VividScribe

Original Dataset

Using Valor-32k but downloaded from VAST.

Downloaded here and choose anotation/valor32k Google Drive

Sample from VALOR-32k + VAST 27M for Evaluation

Details could be seen in data_processing/dataset_sample.ipynb.

In summary, 120 video clips were sampled, including:

60 non-verbal clips from valor 32k
60 verbal clips from VAST 27M

Sampled annotation json dataset could be seen in data/mix_120/mix_120.json.

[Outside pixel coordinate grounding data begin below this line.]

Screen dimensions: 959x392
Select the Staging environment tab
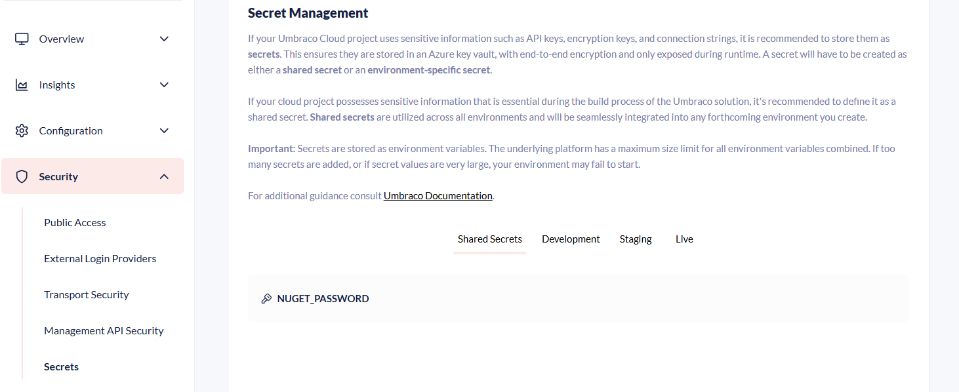coord(636,239)
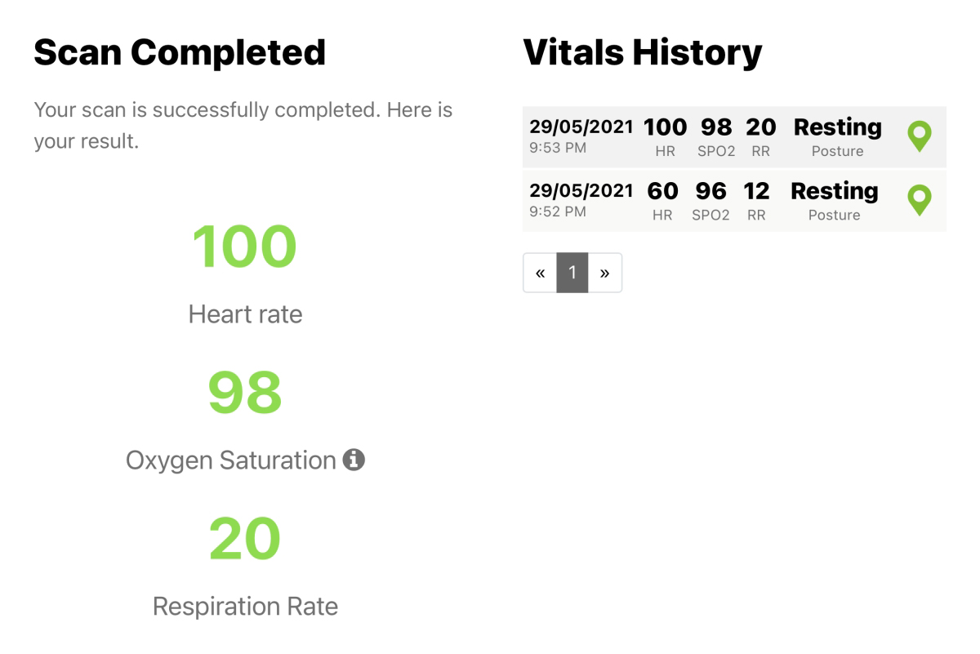Image resolution: width=980 pixels, height=654 pixels.
Task: Click SPO2 value 96 in vitals history
Action: click(x=711, y=191)
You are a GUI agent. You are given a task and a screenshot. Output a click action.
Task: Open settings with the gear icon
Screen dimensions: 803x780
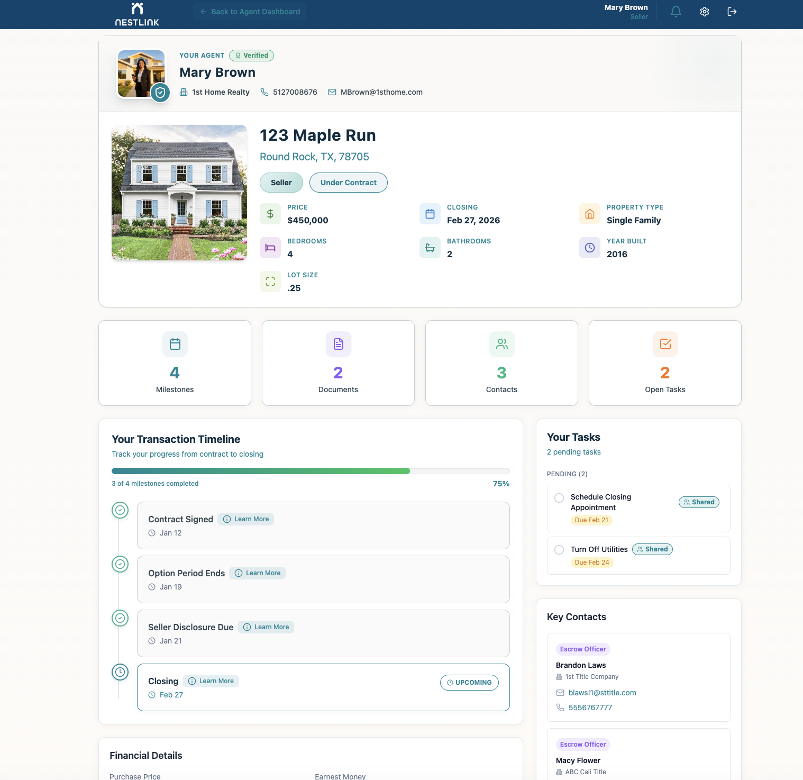pos(704,11)
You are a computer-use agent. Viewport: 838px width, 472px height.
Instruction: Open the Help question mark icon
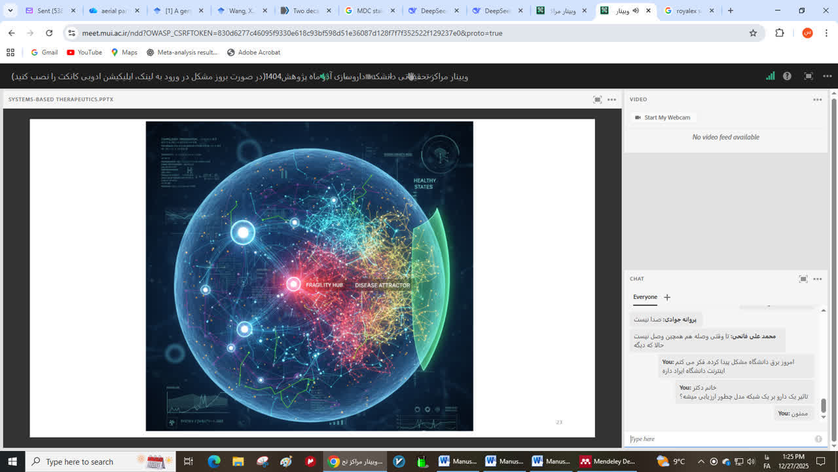pyautogui.click(x=787, y=76)
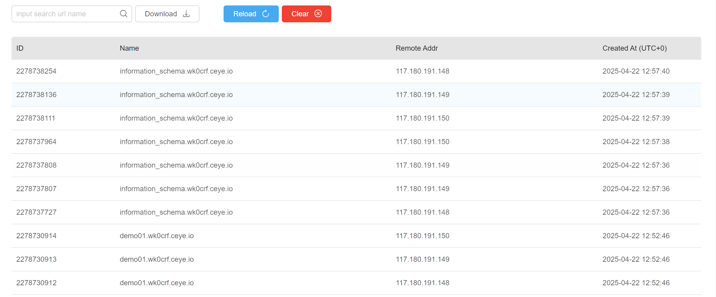Click the ID column header
Viewport: 716px width, 297px height.
point(20,48)
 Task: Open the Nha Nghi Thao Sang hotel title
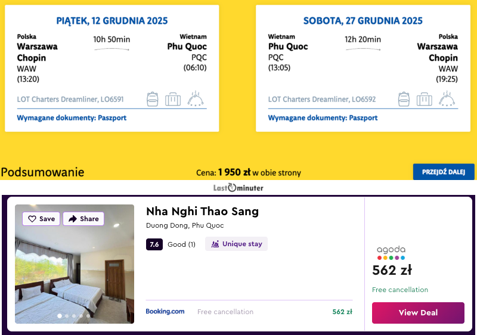pyautogui.click(x=202, y=212)
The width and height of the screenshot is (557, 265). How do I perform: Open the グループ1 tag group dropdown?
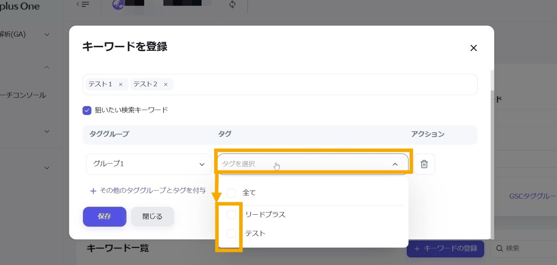click(149, 164)
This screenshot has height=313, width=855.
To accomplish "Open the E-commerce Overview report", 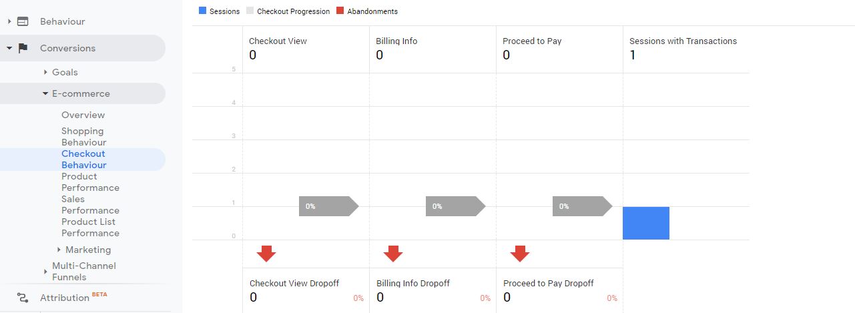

Raw video clips and extracted data are available at mix120_GoogleDrive

Note: There are 3 of the clips from the VALOR subset that cannot be processed by frame and audio wave extractor, and all of them have no subtitles, indicating that there's limited information from the audio. Hence, they are skipped in the evaluation.

p_o6NQX7lmE_0.000_10.000.wav (no subtitle)

niJg7Q1XLyU_50.000_60.000.wav (no subtitle)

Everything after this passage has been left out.